LFM2.5-1.2B-Instruct is a 1.2 billion parameter instruction-tuned model from Liquid AI, specifically engineered for on-device deployment and efficient edge inference. It builds upon the LFM2 architecture, benefiting from significantly extended pre-training (28 trillion tokens) and large-scale multi-stage reinforcement learning. This model delivers high-quality AI performance comparable to much larger models, while maintaining a low memory footprint (under 1GB).

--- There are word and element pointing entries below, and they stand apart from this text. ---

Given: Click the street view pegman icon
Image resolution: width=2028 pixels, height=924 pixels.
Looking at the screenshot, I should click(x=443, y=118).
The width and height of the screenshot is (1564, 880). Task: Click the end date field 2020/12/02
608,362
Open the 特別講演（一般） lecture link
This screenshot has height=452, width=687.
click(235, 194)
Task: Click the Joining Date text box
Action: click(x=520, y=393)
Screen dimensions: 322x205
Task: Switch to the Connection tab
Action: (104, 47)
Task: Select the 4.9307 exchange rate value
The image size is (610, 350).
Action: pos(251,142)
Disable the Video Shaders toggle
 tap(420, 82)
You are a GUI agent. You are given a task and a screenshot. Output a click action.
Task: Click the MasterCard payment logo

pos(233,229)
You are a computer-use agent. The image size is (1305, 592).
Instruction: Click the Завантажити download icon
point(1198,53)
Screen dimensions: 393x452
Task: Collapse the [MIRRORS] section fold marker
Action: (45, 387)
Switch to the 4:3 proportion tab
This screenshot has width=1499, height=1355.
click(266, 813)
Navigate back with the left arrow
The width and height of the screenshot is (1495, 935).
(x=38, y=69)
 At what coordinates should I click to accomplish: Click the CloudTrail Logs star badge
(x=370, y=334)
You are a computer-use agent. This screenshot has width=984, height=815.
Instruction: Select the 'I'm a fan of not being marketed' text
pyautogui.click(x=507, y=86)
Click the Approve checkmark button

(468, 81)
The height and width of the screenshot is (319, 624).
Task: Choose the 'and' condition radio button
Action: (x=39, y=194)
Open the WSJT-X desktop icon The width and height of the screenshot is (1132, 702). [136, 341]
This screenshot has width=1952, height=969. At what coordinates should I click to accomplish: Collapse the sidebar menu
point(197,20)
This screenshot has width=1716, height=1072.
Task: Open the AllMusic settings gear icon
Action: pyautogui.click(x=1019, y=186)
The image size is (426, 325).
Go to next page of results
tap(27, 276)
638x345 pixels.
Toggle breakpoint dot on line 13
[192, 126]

Key Capabilities & Features

  • Optimized for On-Device: Designed for fast inference on CPUs (239 tok/s) and mobile NPUs (82 tok/s), with day-one support for llama.cpp, MLX, and vLLM.
  • Compact yet Powerful: A 1.2B parameter model that rivals the performance of larger models, making high-quality AI accessible for edge devices.
  • Extensive Training: Pre-trained on 28 trillion tokens with a 32,768 token context length, supporting English, Arabic, Chinese, French, German, Japanese, Korean, and Spanish.
  • Tool Use Support: Features robust function calling capabilities, allowing for integration with external tools and APIs.
  • Benchmark Performance: Demonstrates strong performance across various benchmarks, often outperforming other sub-2B models in categories like GPQA, MMLU-Pro, and IFEval.

Recommended Use Cases

  • Agentic Tasks: Ideal for applications requiring intelligent agents.
  • Data Extraction: Efficiently extracts information from text.
  • Retrieval Augmented Generation (RAG): Suitable for enhancing generation with retrieved information.
  • Edge Deployment: Excellent for applications on vehicles, mobile devices, laptops, IoT, and embedded systems due to its low memory usage and fast inference.